Source text
_ _ _ _
My point was that they existed at all and that PF2 didn't do away with taking feats to improve your ability to use maneuvers/skills.

Arakasius wrote:
PF1 you might have had space for two if lucky but some like demoralize or some teamwork chains took most of your build choices till level ten or so.

That just isn't true, especially those classes with bonus feats: now of course you could always find more feats to take, but to make them viable you weren't limited to 2.

Arakasius wrote:
PF2 you probably have space for 3-4 specialization a depending on choices.

Do you though? You could easily spend 4 skill feats and some class/ancestry feats on a single one [like demoralize]. Then you have a limit to how many skills you get to legendary, so that limits most classes to 3 there. Now if you mean not going all in on them, then you could so that with WAY more in PF1: you could get the basic in for all of the maneuvers there since you could be working with as many as 23 feats you can spend on them.


Tender Tendrils wrote:
Prone wrote:
If you would be knocked prone while you're Climbing or Flying, you fall (see Falling for the rules on falling).
Prone wrote:
The only move actions you can use while you're prone are Crawl and Stand.

Being knocked prone while flying is pretty devastating. You are knocked to the ground and prone (so melee attackers can now all reach you), you take fall damage and you have to waste an action to stand up before you can fly again.

Also, there is this.
_ _ _ _
Record excerpts
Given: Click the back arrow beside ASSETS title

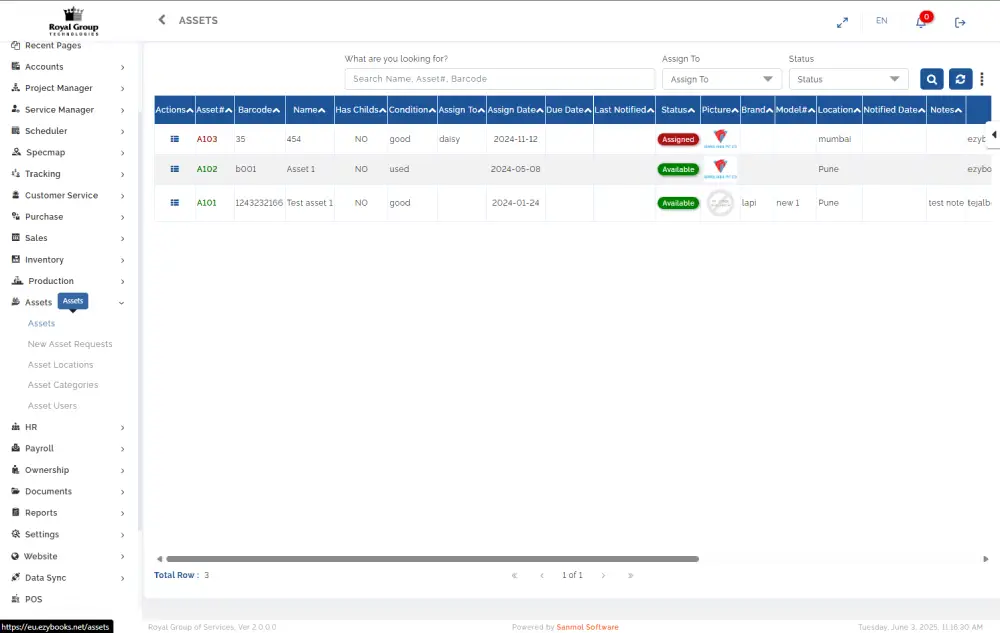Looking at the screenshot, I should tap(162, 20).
_ _ _ _
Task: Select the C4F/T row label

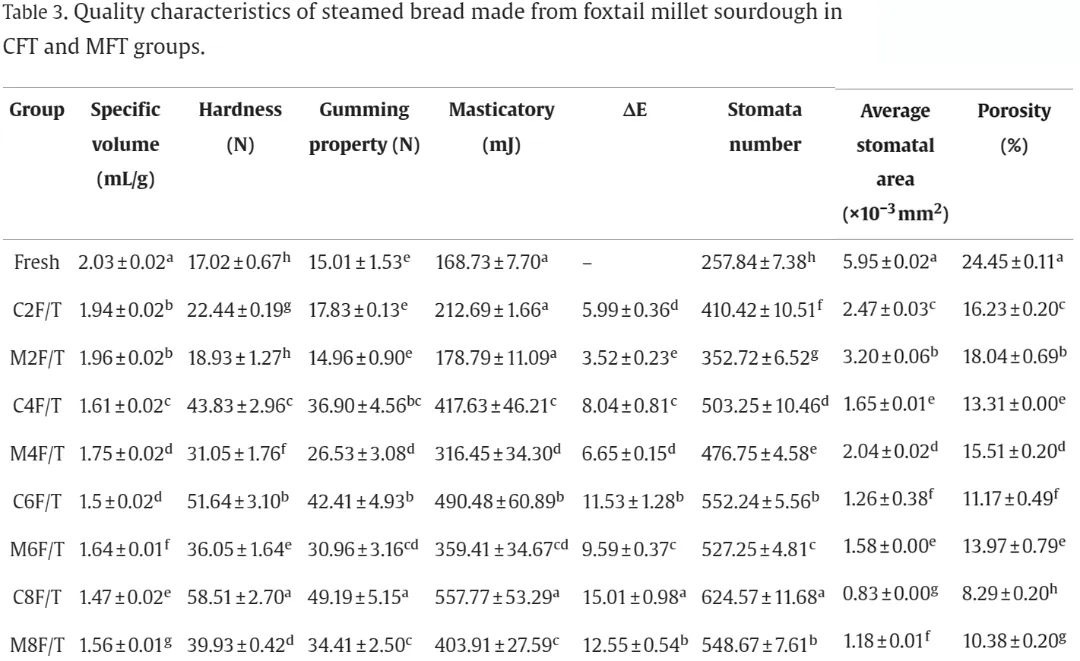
_ _ _ _
To-do list
1. According to the forum discussion, which move actions can a prone character still use?
2. Restate the paragraph in the forum discussion that begins "Being knocked prone while flying" as a short bulleted list that keeps its main facts.
3. Extend the forum discussion beyond its final sentence, "Also, there is this."
Nothing asked here requires the entries.

Results in order
1. Crawl and Stand.

2.
- Being knocked prone while flying is very damaging.
- The creature is knocked to the ground and prone, so all melee attackers can reach it.
- It takes fall damage.
- It must spend an action to stand up before it can fly again.

3.
Aerial Combat wrote:
The rules for flight say that a creature might need to attempt an Acrobatics check to Maneuver in Flight to pull off tricky maneuvers. You can generally use the same judgment you would for calling for Acrobatics checks when someone’s moving on the ground. Trying to dive through a narrow space, make a sharp turn, or the like might require checks, usually with a simple DC.

Flying enemies aren't intended to just be able to easily fly wherever they want. They have to pass an acrobatics check to do things like sharp turns or to do stuff like flying in narrow spaces (such as between trees). Some really basic things like flying against the wind or hovering in midair are listed as examples under the expert sample tasks of maneuver in flight - that is a DC 20 Acrobatics check.

A lot of GMs don't run it that way (because they don't necessarily read the aerial combat and maneuver in flight sections and just assume it works like other movement types), but ignoring this stuff isn't RAW or RAI.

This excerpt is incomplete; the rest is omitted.